# Aim of the exercise
After locating the line that contains "Click the red", quote it and all lines after it through the end of the entries, and nothing more. Pictures stay out.

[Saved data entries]
---+---
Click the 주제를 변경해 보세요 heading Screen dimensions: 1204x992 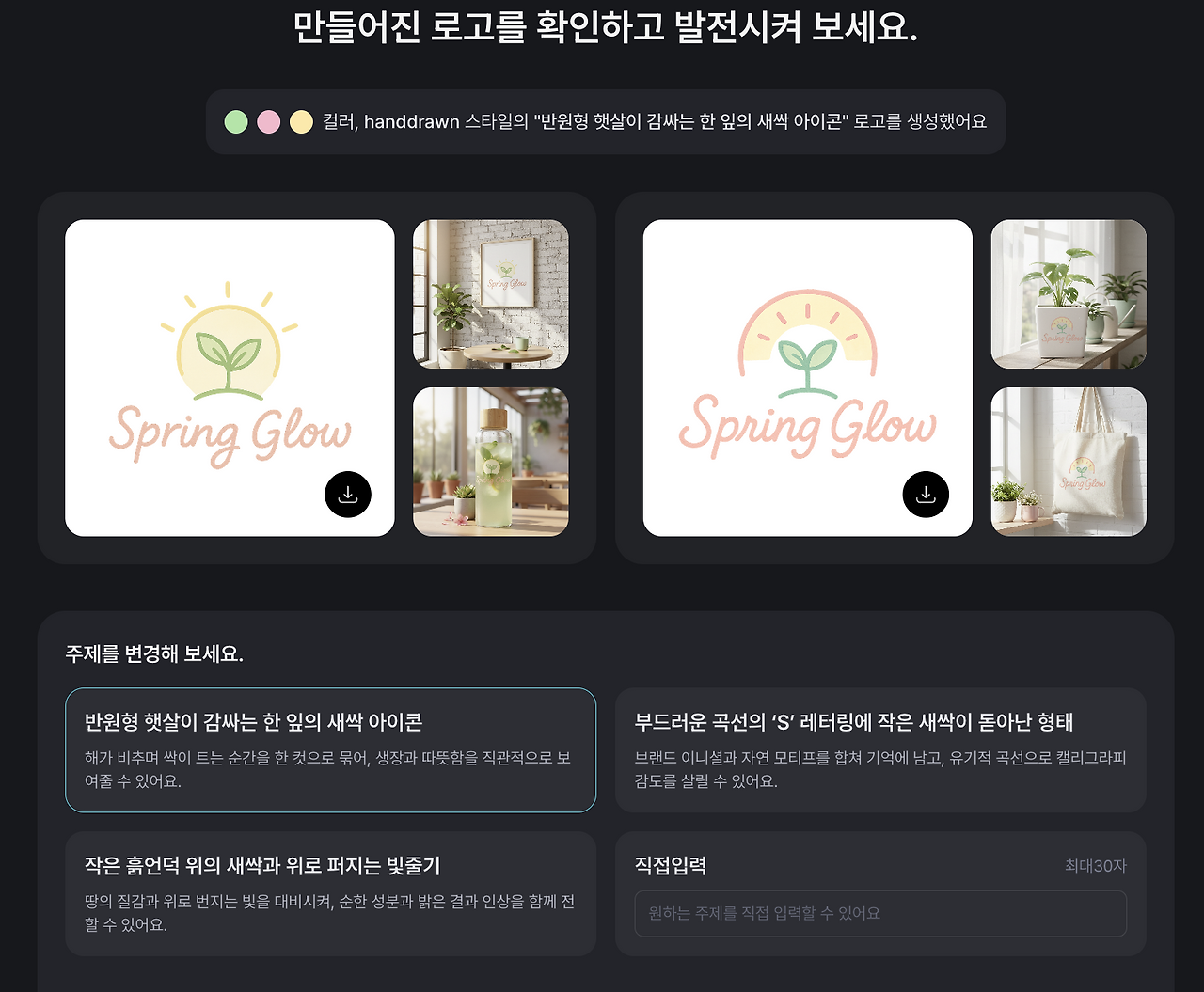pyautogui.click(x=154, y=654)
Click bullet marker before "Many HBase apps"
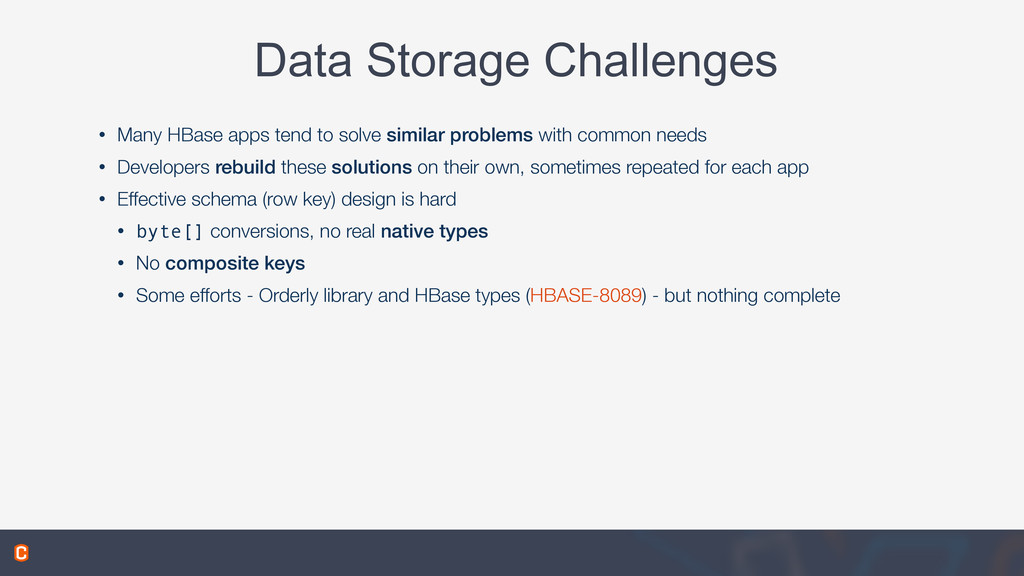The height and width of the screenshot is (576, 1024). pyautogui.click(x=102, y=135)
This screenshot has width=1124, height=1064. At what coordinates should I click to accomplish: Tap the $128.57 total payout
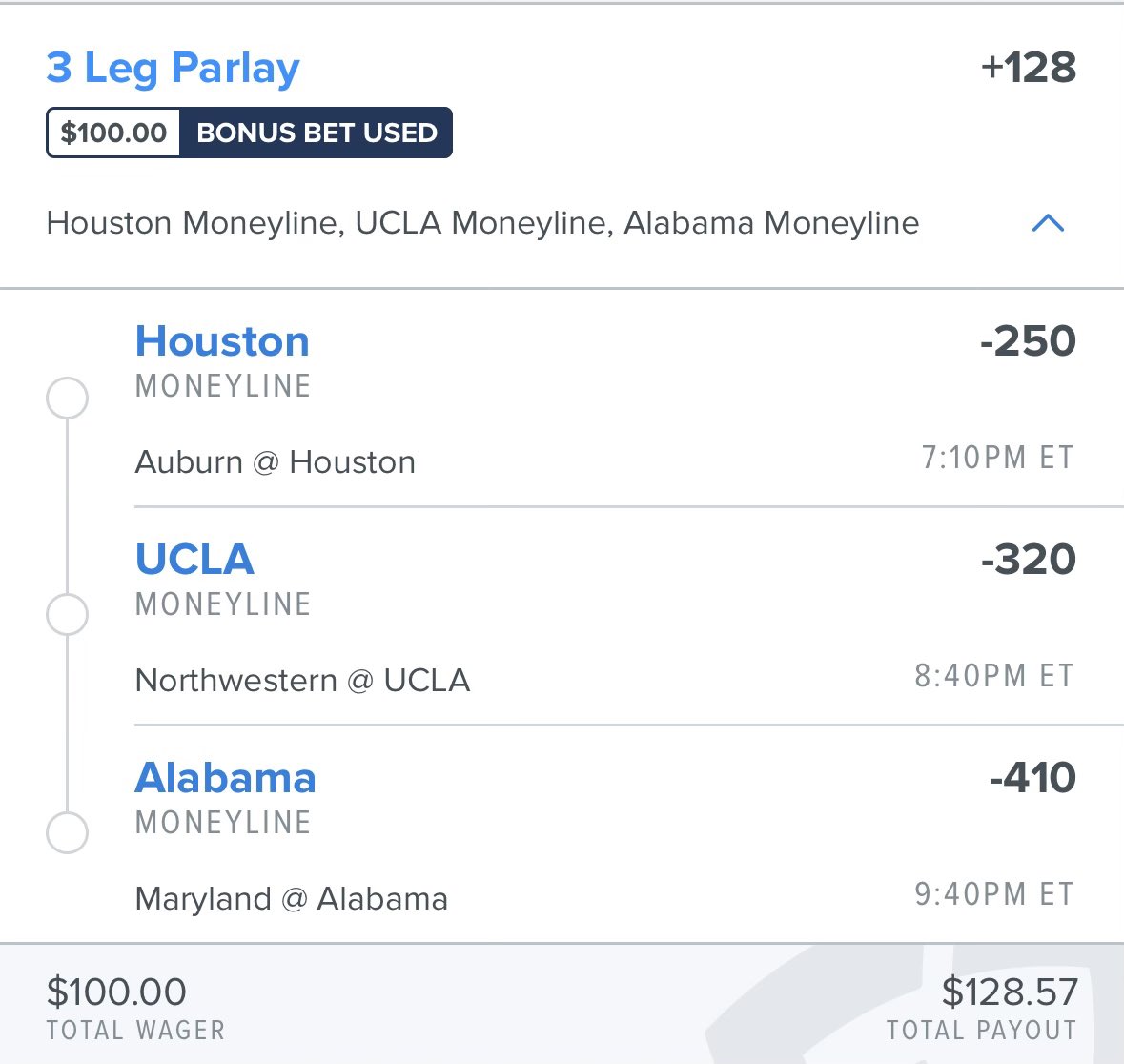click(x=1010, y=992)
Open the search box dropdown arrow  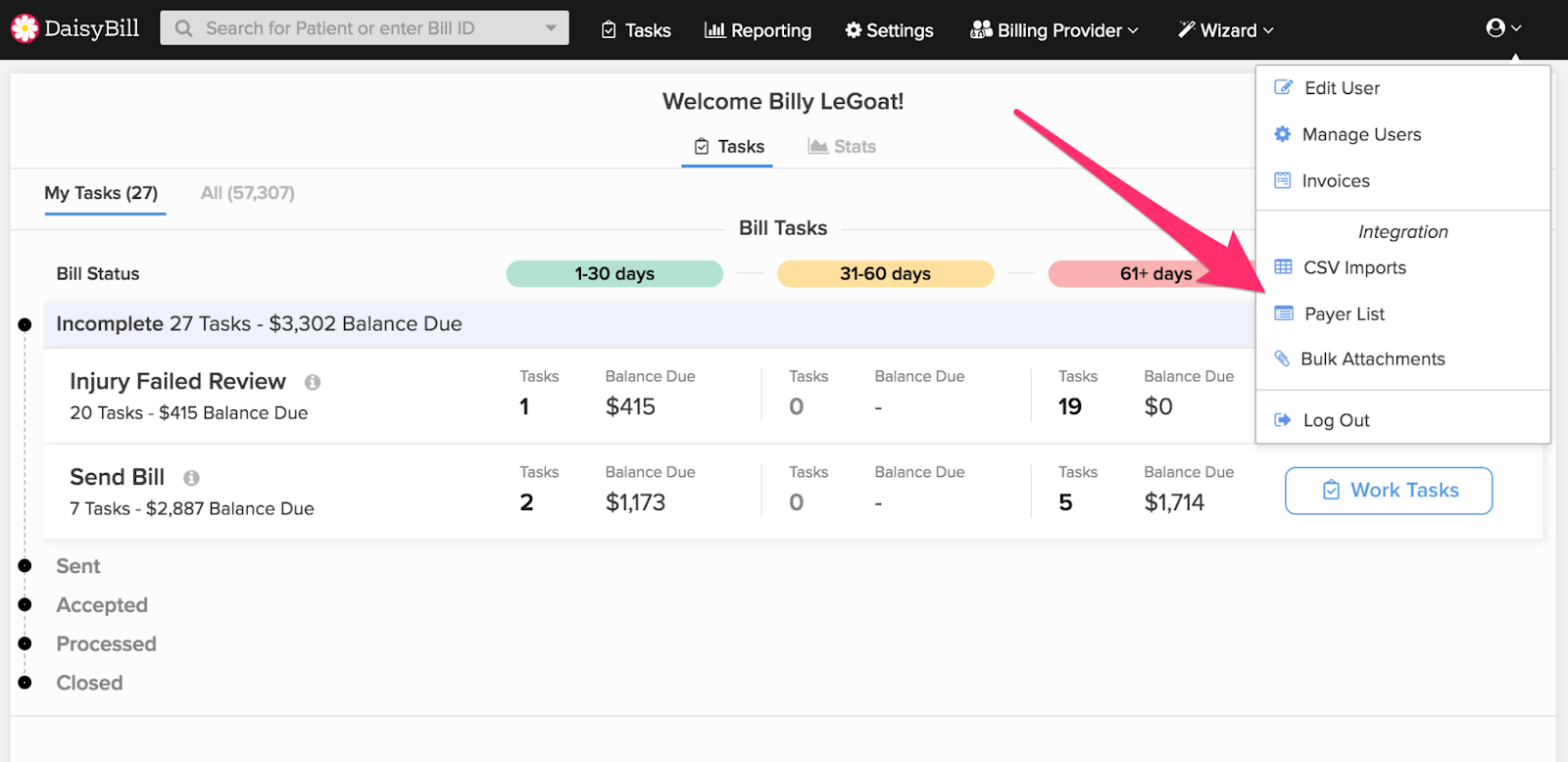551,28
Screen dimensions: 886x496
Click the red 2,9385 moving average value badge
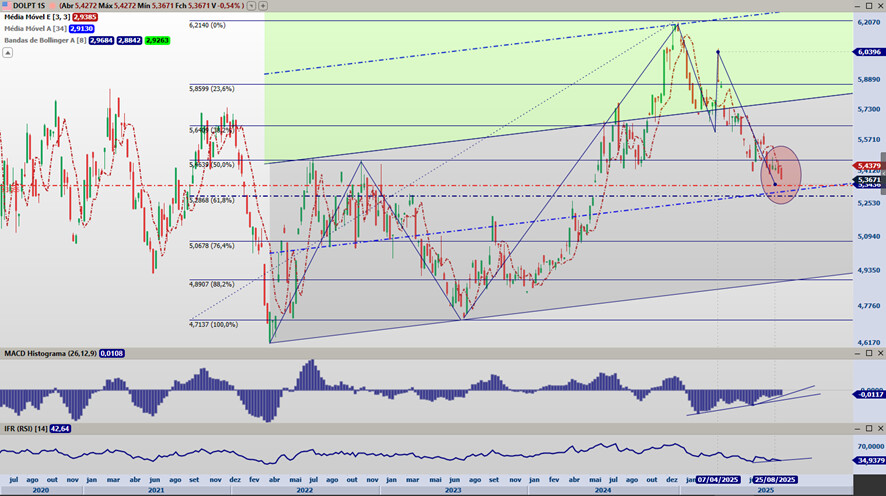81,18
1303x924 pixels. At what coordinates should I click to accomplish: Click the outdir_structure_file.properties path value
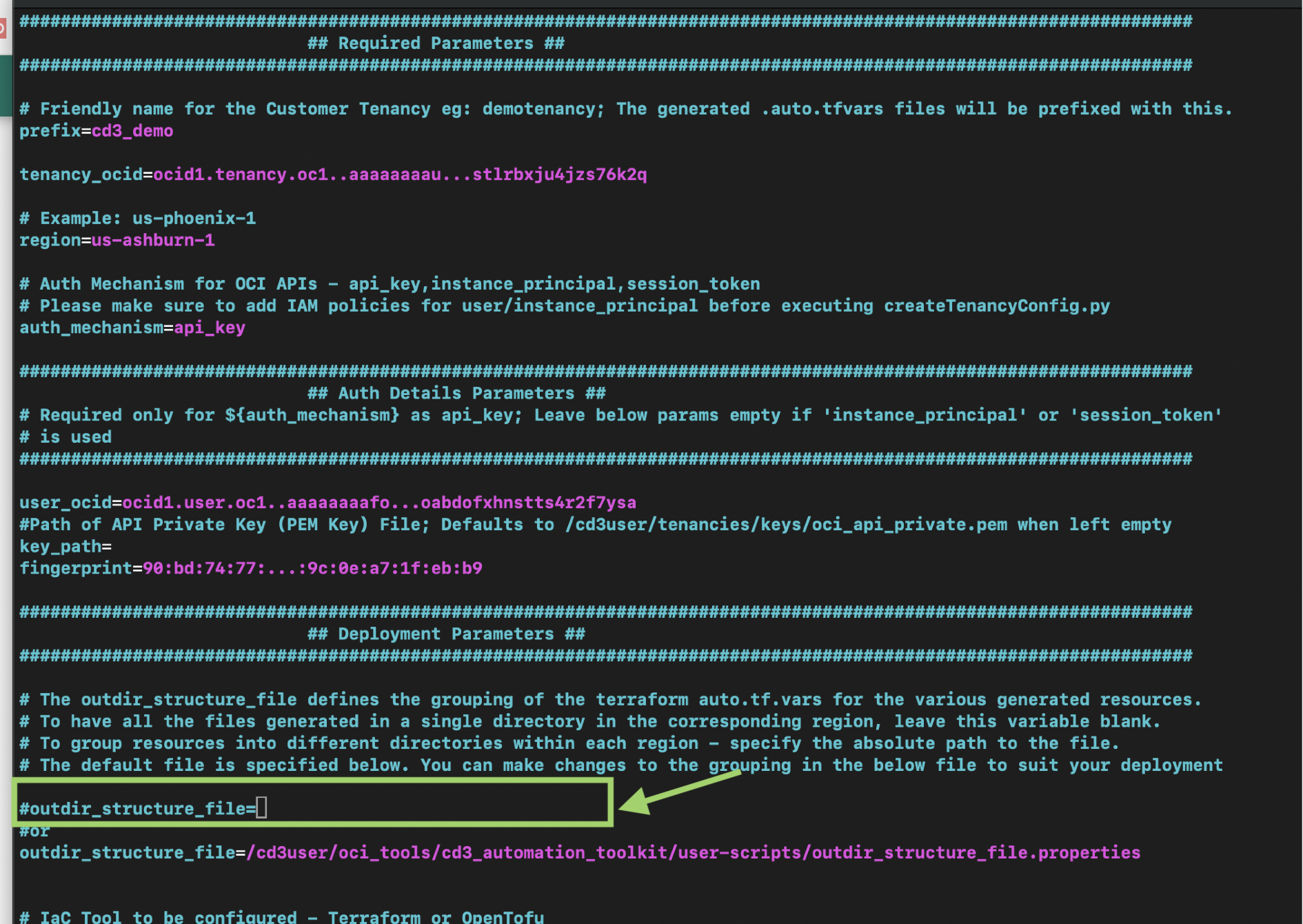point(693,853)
---+---
# Solution for this task
Click the red 2,9385 moving average value badge
81,18
1303x924 pixels. At what coordinates should I click to accomplish: Click the outdir_structure_file.properties path value
point(693,853)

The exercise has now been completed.